- _What you will do_:
Of all the entries below, only the lines from the one with "You are a GUI" up to and including the one with "Portrait d'un champion" are to be duplicated exactly.

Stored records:
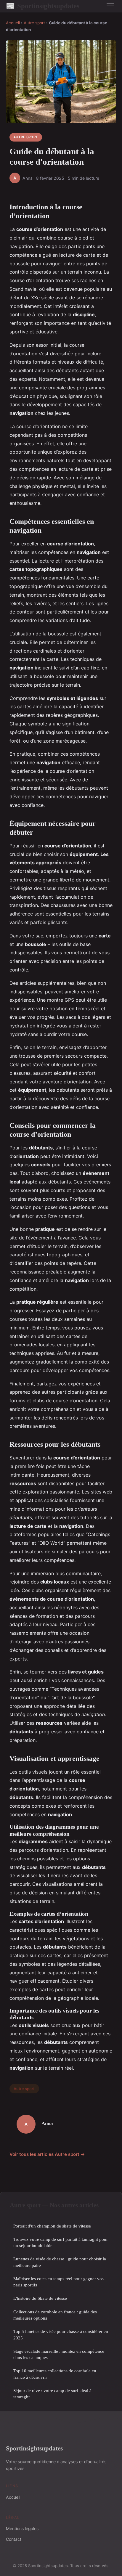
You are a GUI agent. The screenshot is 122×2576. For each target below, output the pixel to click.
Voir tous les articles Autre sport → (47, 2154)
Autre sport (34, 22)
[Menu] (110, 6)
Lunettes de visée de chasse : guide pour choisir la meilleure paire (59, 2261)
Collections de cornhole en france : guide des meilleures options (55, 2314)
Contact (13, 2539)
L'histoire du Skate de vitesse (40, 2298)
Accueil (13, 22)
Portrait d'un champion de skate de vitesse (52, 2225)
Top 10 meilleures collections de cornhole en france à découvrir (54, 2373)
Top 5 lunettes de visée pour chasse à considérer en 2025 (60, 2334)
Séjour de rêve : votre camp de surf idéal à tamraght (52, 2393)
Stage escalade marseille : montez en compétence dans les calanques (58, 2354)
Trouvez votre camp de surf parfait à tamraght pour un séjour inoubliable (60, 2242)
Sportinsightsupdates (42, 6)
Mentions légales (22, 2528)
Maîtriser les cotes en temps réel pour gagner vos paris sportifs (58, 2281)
==
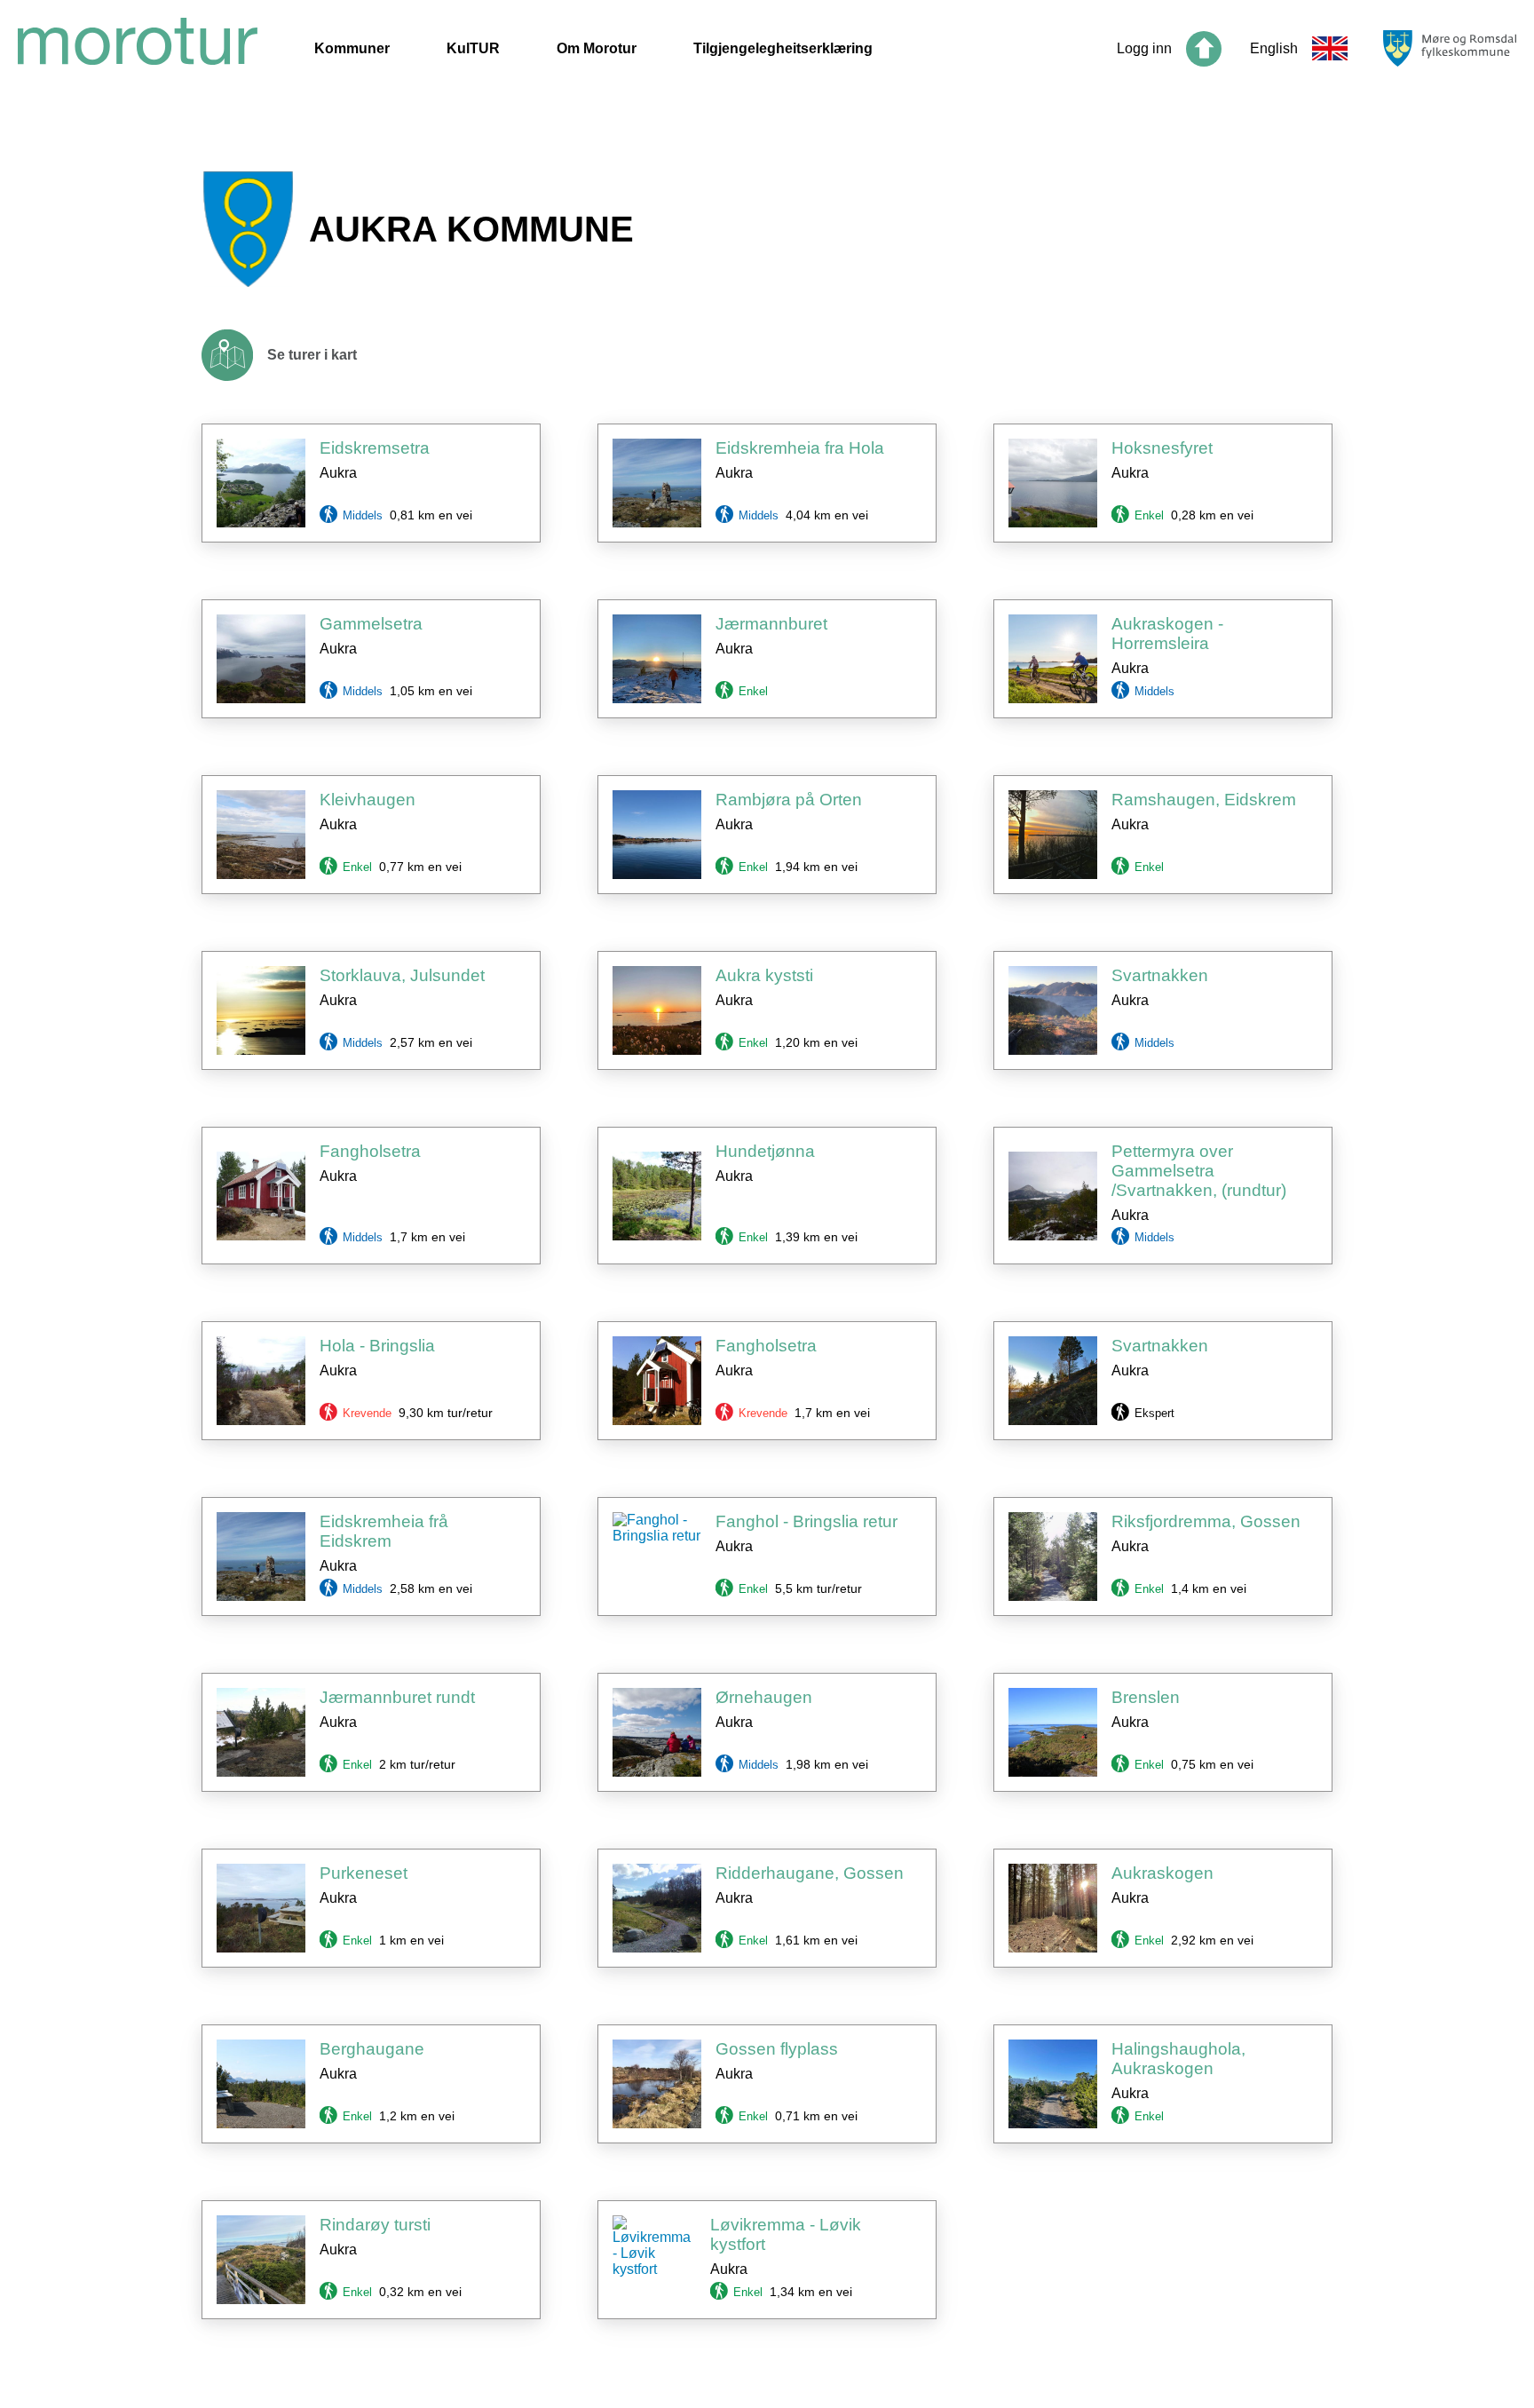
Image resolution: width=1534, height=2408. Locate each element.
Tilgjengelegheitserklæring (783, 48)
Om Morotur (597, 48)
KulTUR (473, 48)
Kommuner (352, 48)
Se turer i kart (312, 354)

- _Task response_:
You are a GUI agent. The screenshot is 122×2576. For each target below, output the pixel to click.
Voir tous les articles Autre sport → (47, 2154)
Autre sport (34, 22)
[Menu] (110, 6)
Lunettes de visée de chasse : guide pour choisir la meilleure paire (59, 2261)
Collections de cornhole en france : guide des meilleures options (55, 2314)
Contact (13, 2539)
L'histoire du Skate de vitesse (40, 2298)
Accueil (13, 22)
Portrait d'un champion de skate de vitesse (52, 2225)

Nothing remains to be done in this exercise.